This June 29, 2016, file photo shows guns on display at a gun store in Miami.
Tampa, Florida CNN  — 

Twice a week from her courtroom, Florida 13th Circuit Court Judge Denise Pomponio decides who in Hillsborough County can no longer be trusted with a gun.

In just the last two months, she has taken away the firearm privileges of dozens of people, including a dad accused of threatening to “shoot everyone” at his son’s school, a woman who police say attempted suicide and then accidentally shot her boyfriend during a struggle for her revolver, a husband who allegedly fired multiple rounds in the street to “blow off steam” after losing a family member, a bullied 13-year-old witnesses overheard saying, “If all of 8th grade is missing tomorrow you will know why,” and a mother arrested for brandishing a handgun at another mom after a school bus incident between their daughters.

This is Florida’s “red flag” law in action. Passed in the wake of the horrific 2018 mass shooting at a Parkland high school, the state law provides police a path to ask a judge to temporarily bar dangerous individuals from possessing or purchasing a firearm. Since its creation, Florida judges have acted more than 8,000 times to keep guns out of the hands of people authorities deemed a risk to themselves or others, according to data maintained by the Office of the State Courts Administrator.

On Tuesday, Pomponio added another one to the list: A man accused of pointing two guns at his stepfather.

“He was enjoying the whole thing,” the stepfather told the courtroom. His stepson’s wife even filmed the encounter, he said. “He said he wanted to eff me up.” One of the guns was later found in the bed of the stepson’s 11-year-old brother, a sheriff’s deputy told the courtroom.

In the aftermath of recent massacres in Uvalde, Texas, and Buffalo, New York, those looking to change the country’s gun laws see in Florida a blueprint to move forward – not only because leaders moved to restrict firearms, but because it emerged out of a Republican stronghold unofficially known as the “Gunshine State.”

“The Florida law is a good law, and it’s a signal of what’s possible,” Democratic Sen. Chris Murphy of Connecticut, one of the most vocal advocates in Congress for gun control, said Sunday on ABC’s “This Week.”

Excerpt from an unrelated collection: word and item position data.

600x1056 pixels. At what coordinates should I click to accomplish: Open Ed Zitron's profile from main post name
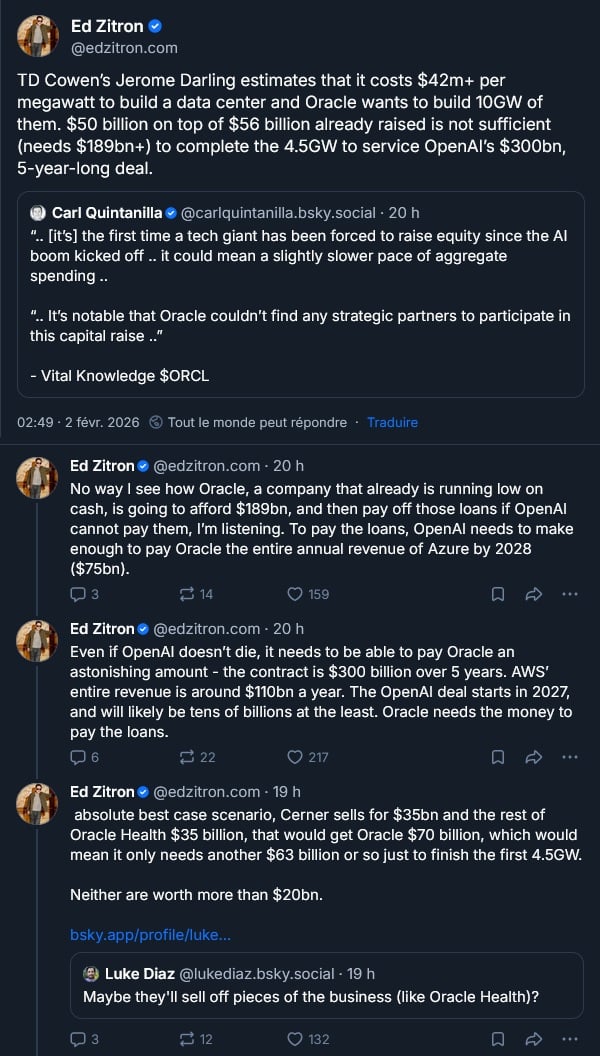point(107,26)
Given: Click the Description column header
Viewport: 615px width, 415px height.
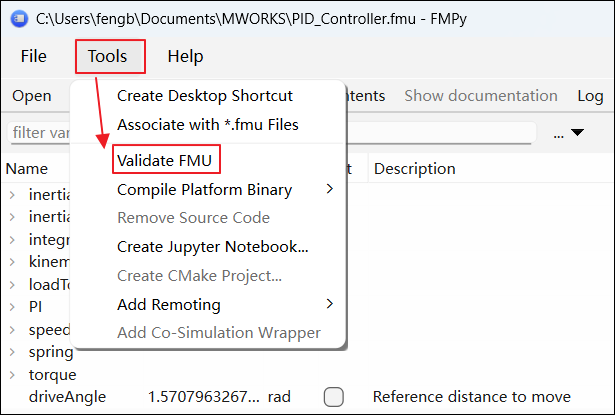Looking at the screenshot, I should [414, 169].
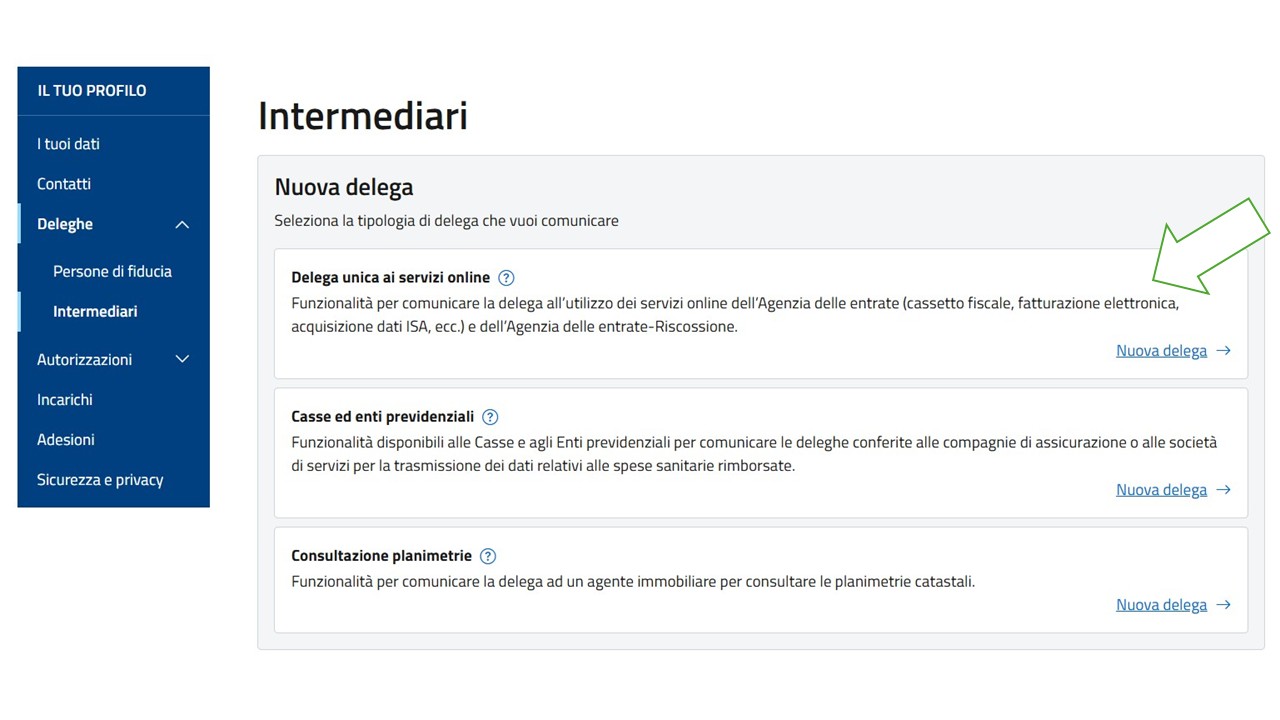Click help icon beside Delega unica ai servizi online
1280x720 pixels.
pyautogui.click(x=506, y=278)
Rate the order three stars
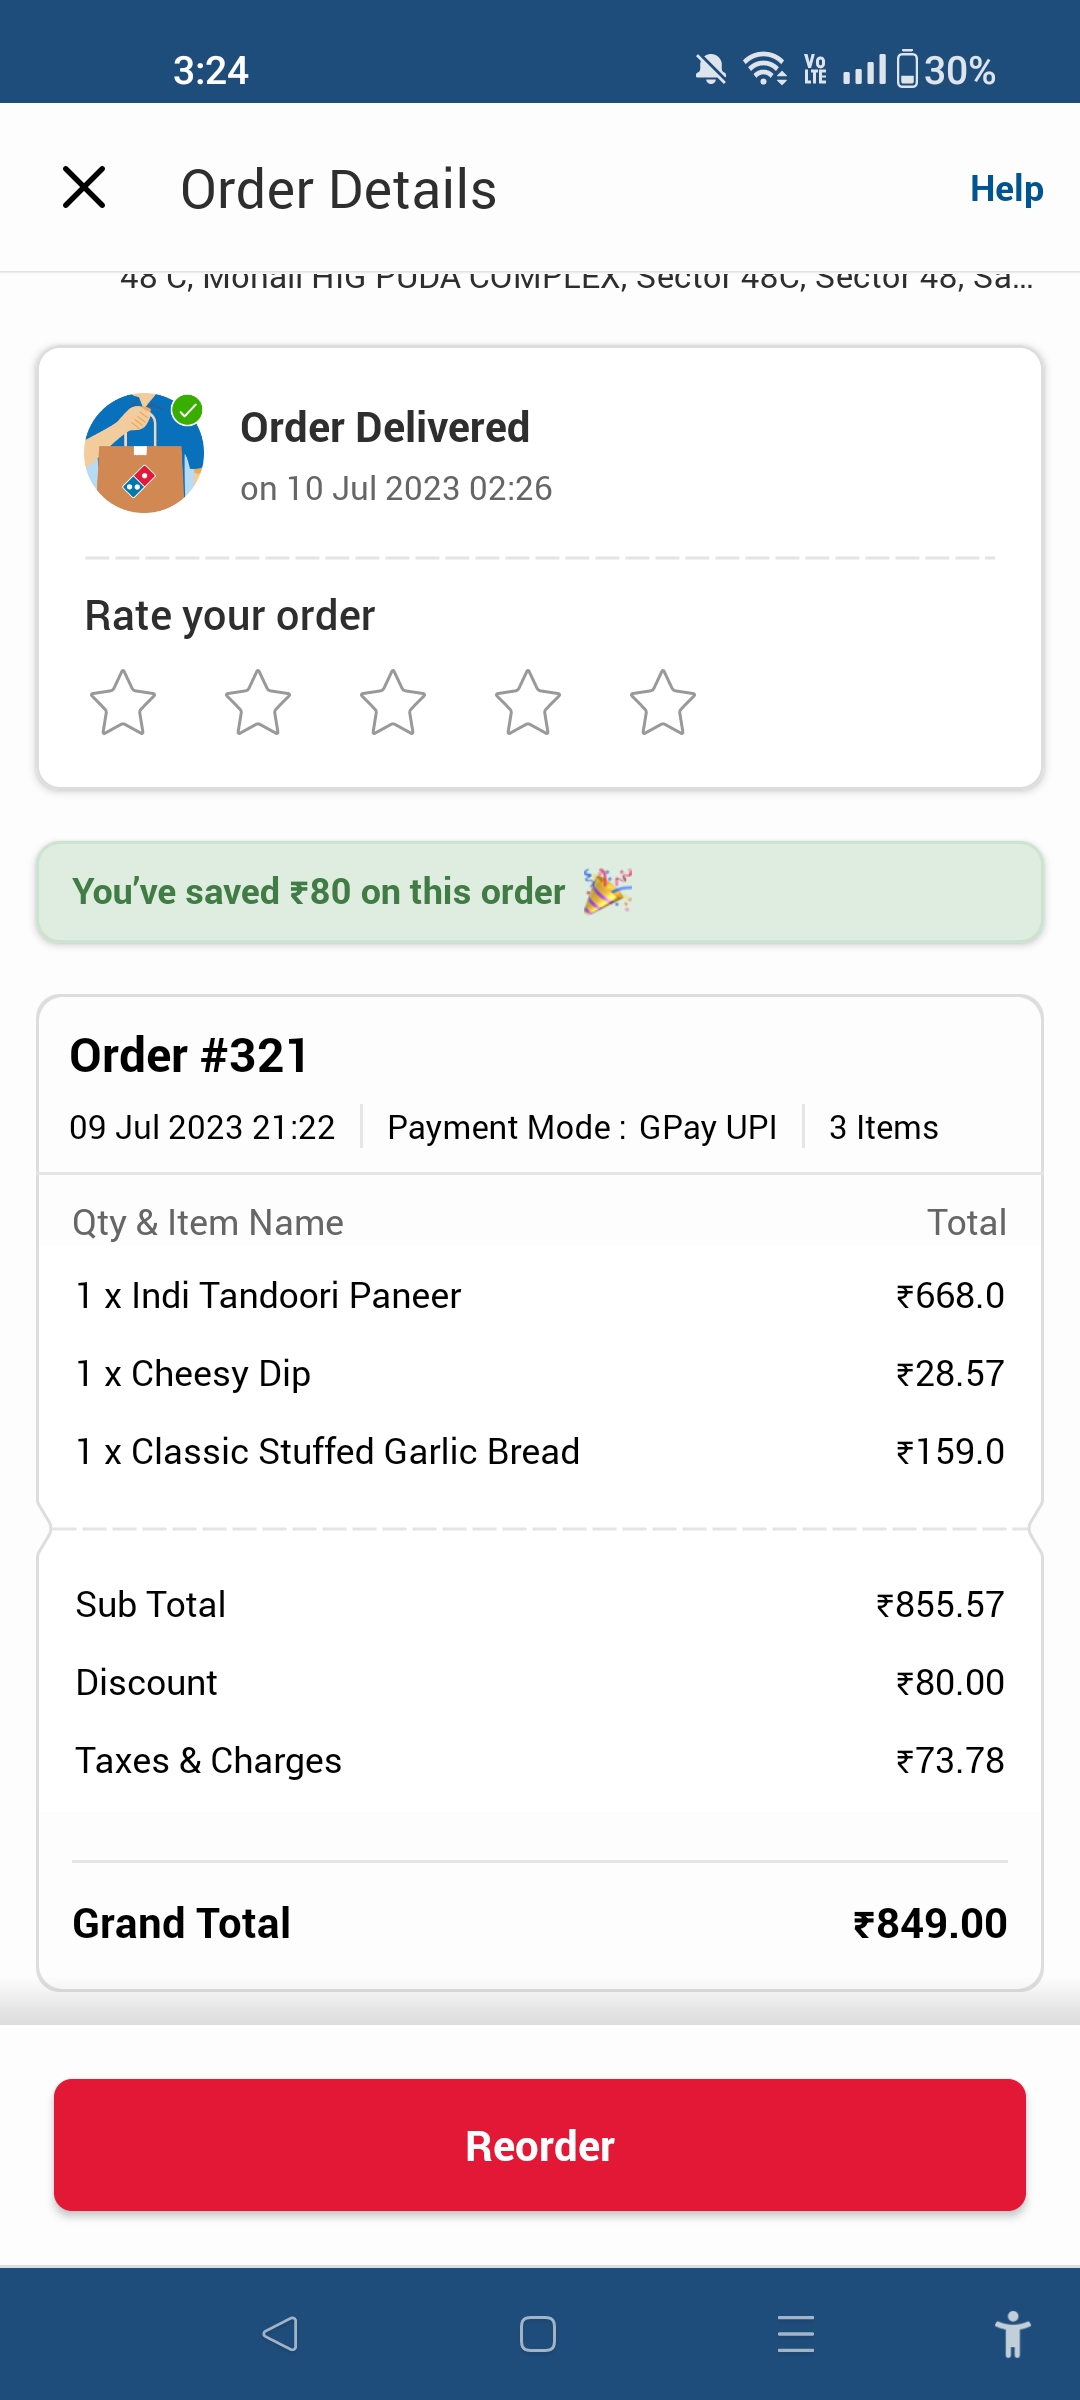The height and width of the screenshot is (2400, 1080). click(x=393, y=703)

In Florida, a red flag policy, also known as risk protection orders, was one piece of a sprawling gun reform package that then-Gov. Rick Scott signed into law just three weeks after a teenage gunman killed 17 people inside Marjory Stoneman Douglas High School. It included $400 million in new spending for priorities like school security and mental health resources, and allowed trained school staff to carry firearms for the first time. Republican lawmakers also agreed to raise the age to own a gun to 21 and implemented a three-day waiting period to purchase most rifles.

“I knew the time for thoughts and prayers, although necessary, was not enough,” said Bill Galvano, a Republican and the former state senator who sponsored the legislation.

Galvano told CNN he began drafting the bill at his kitchen table after a tour of the carnage in Parkland. He incorporated ideas he had picked up from interviewing teachers and staff at the school. He was intent on including some gun safety reforms and focused on what he thought could pass. He was still learning how red flag laws worked when it was added to the draft.

Looking at the data on the people who had guns taken away in Florida, Galvano says, “You have to believe that makes a difference.”

Research suggests red flags have made a difference where they’ve been implemented. One analysis of Connecticut’s red flag law, in place since 1999, found that for every 10 to 20 guns removed by a risk protection order led to one averted suicide. Another study found intimate partner homicides dropped in states where authorities can prohibit people convicted of “nonspecific violent misdemeanors” from possessing firearms.

The National Rifle Association and its Florida lobbyist, Marion Hammer, fiercely opposed the 2018 gun safety legislation. The organization’s influential scorecards loomed over the head of most Republican lawmakers. Hammer, a towering figure in Florida politics for decades, called GOP supporters “turncoat Republicans” and the organization urged its members to pressure lawmakers into abandoning the legislation. Galvano acknowledged that some of his colleagues were concerned the NRA would mount primary challenges against them in the coming elections.

Former state Rep. Jared Moskowitz, a Democrat who attended Marjory Stoneman Douglas, recounted the headwinds they faced with Republicans in power and the NRA throwing arounds its weight.

“Yet, we rolled the NRA,” Moskowitz said, adding: “Not one Republican who voted for that bill in Florida has paid a political price for protecting kids and doing the right thing.”

The NRA responded by docking the scorecards of anyone who voted for the bill, and it knocked Scott from an A+ to a C. The organization also filed a lawsuit against the state over the new legislation. The case remains in court under appeal.

Hammer did not respond to an email for comment.

Still, the law has survived as the legislature has grown more conservative and through the first term of Gov. Ron DeSantis. As a candidate in 2018, DeSantis said he opposed the gun restrictions in the Marjory Stoneman Douglas Public Safety Act, telling one Florida newspaper he would have vetoed it.